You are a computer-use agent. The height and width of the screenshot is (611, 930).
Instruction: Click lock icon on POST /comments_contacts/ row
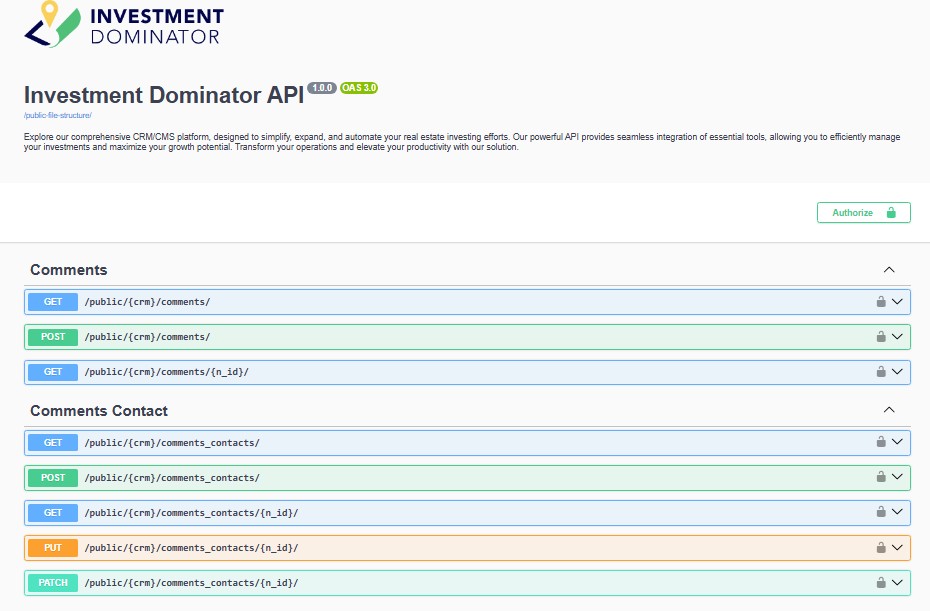(x=881, y=477)
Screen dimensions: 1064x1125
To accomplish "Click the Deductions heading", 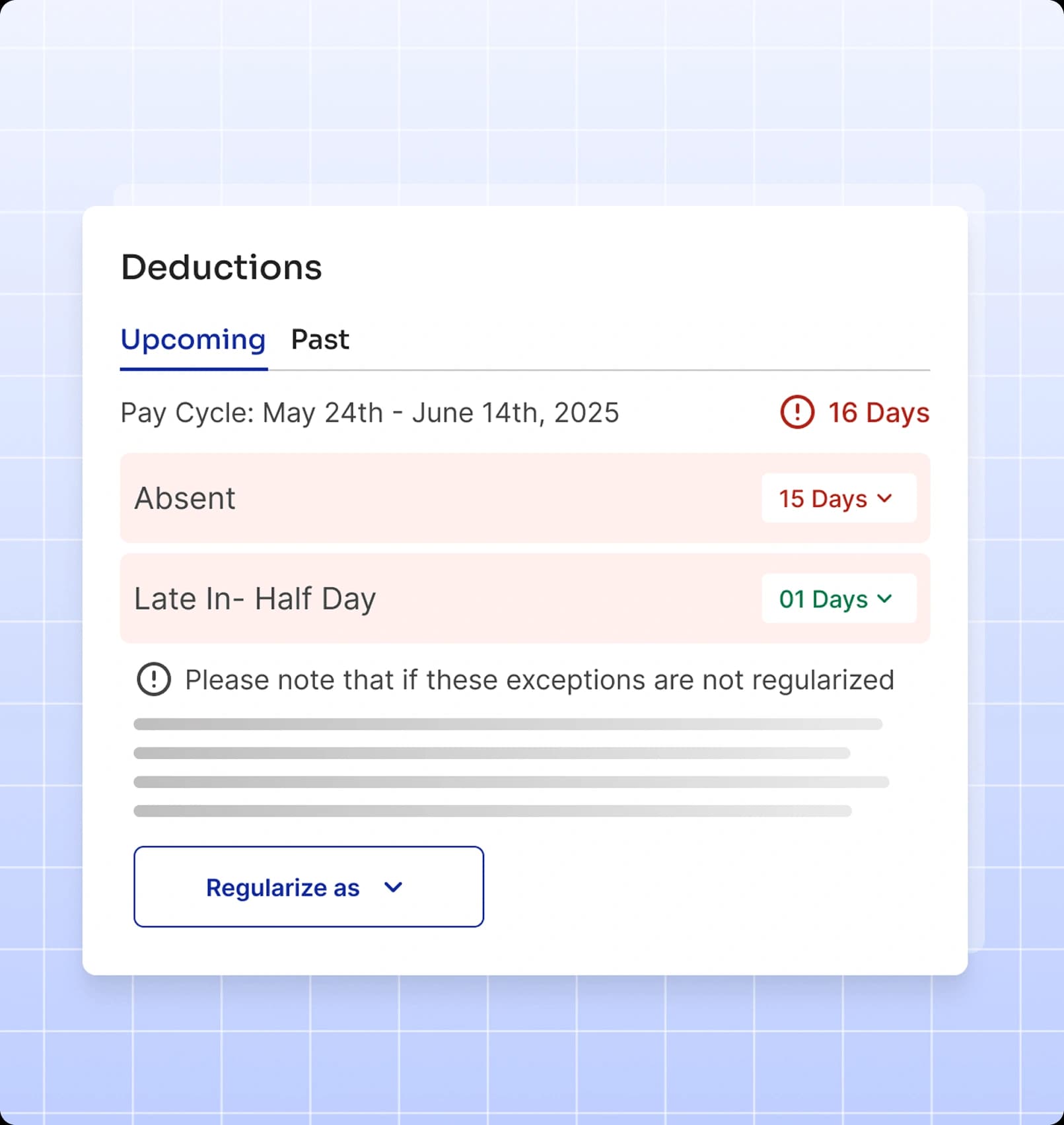I will (221, 267).
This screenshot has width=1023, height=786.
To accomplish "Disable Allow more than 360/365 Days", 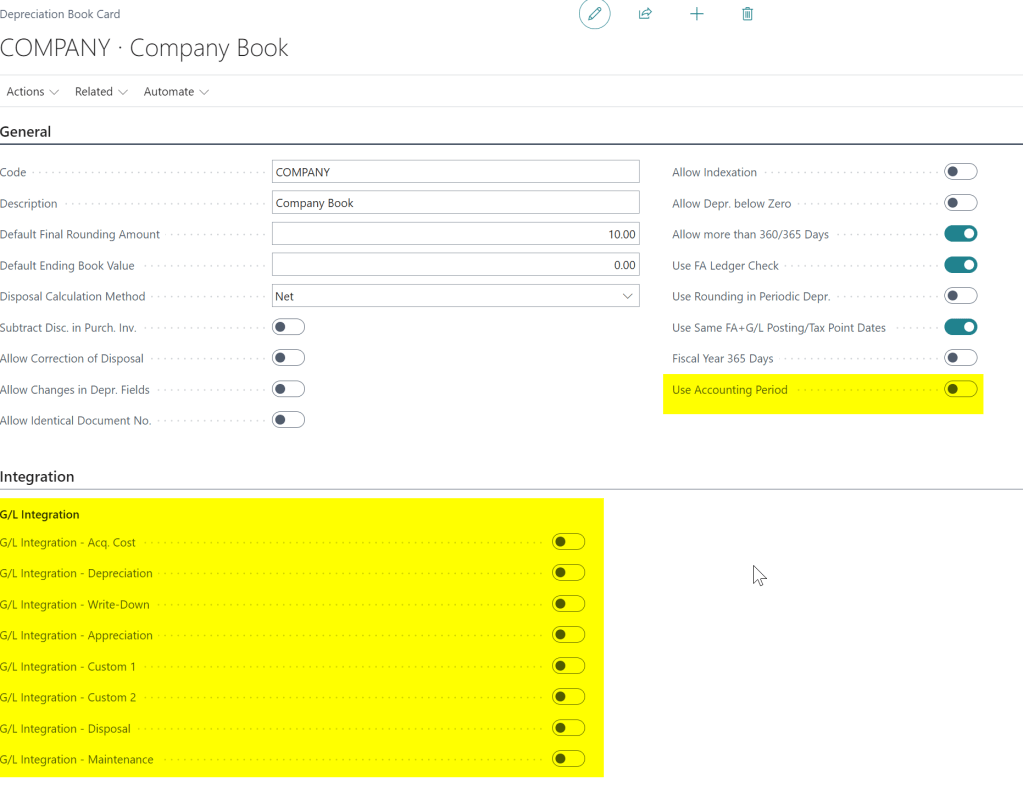I will (960, 234).
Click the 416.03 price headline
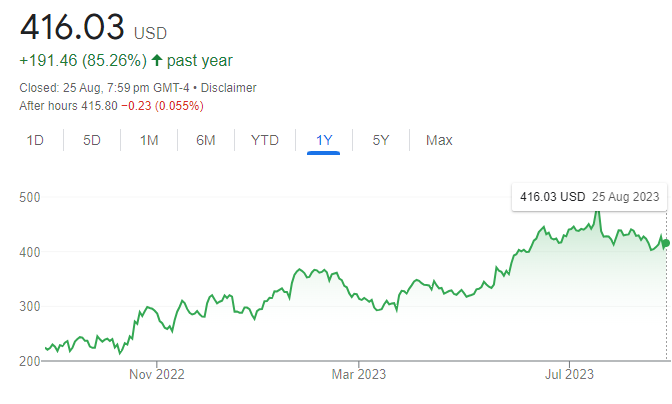This screenshot has height=404, width=672. [70, 25]
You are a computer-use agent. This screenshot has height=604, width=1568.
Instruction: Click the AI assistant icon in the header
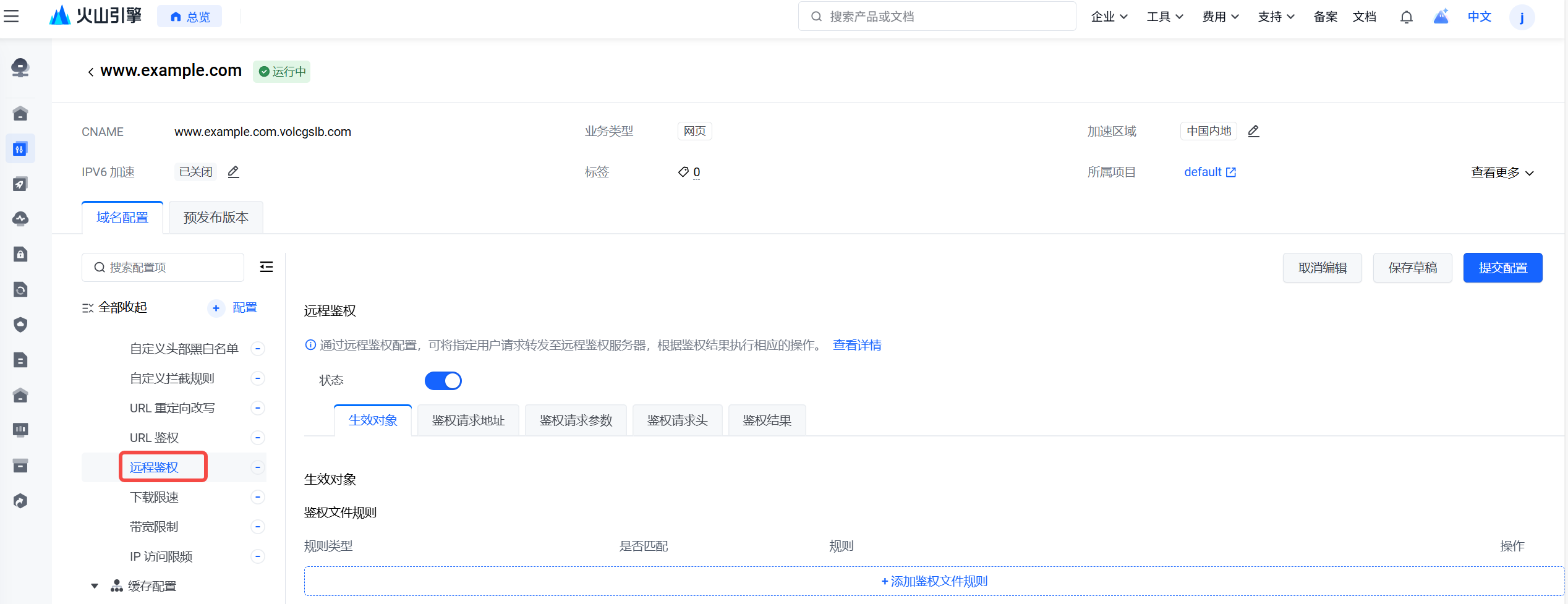click(x=1441, y=17)
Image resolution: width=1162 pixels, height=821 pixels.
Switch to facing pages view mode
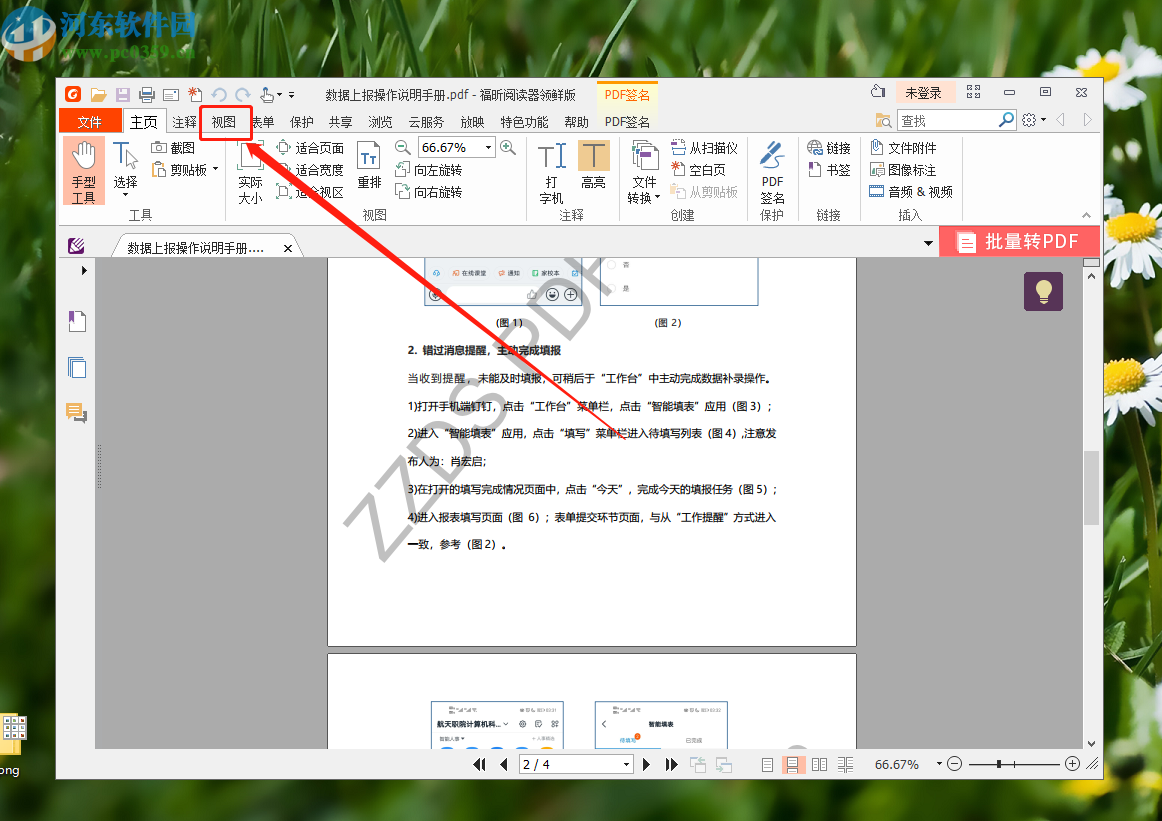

....

- **WORK INSTRUCTION**
Read the listing line by line, and copy each line in which the word "computer" is found.

- **REPLY**
You are a computer-use agent. The height and width of the screenshot is (611, 930).
You are a computer-use agent. This screenshot has height=604, width=1568.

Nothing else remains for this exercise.